Home > Arbitration

Arbitration entails a neutral third party, known as an arbitrator, hearing both sides and reaching a decision that may or may not bind the parties. It allows the parties to move beyond traditional litigation and opt for a more swift and flexible mode of dispute resolution.

Arbitration allows the parties to choose the statutory law, curial law, arbitrator, etc. This makes arbitration a liberal form of dispute resolution, where the interests of the disputing parties are given priority and the adherence to rules and laws is not as strict as in litigation.

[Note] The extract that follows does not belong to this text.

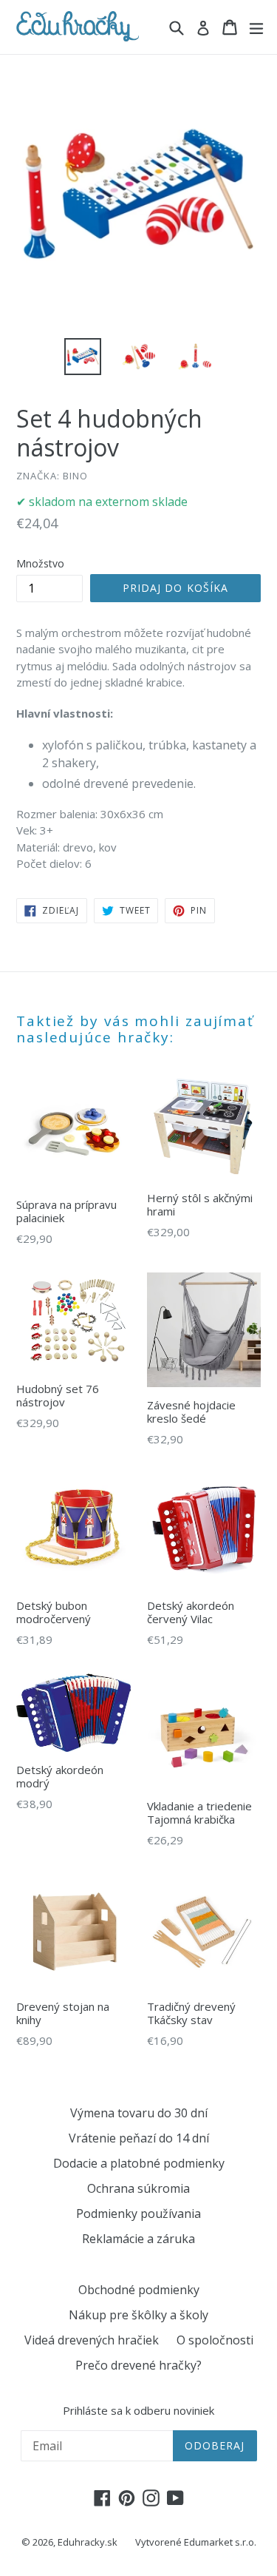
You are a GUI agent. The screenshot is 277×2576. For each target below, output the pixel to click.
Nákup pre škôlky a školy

The parties should have a prior written agreement to resolve their dispute through arbitration or, in the absence of such an agreement, if court orders or parties upon themselves wish to refer the dispute to arbitration. However, in each case of referring a dispute to arbitration, the consent of all the disputing parties is mandatory.

All the arbitration proceedings are confidential and their details are not put in the public domain except when courts require them for the purpose of resolving any issue related to arbitration. Also, arbitration is free from unnecessary intervention from the court and only when an issue cannot be resolved by the arbitral tribunal can the parties approach the court.

Arbitration is an excellent mode of dispute resolution for cross-border disputes as the parties from different backgrounds can resolve their dispute in a neutral manner. The parties can opt for neutral law, seats, arbitrators, etc., which would ensure fairness in arbitration proceedings.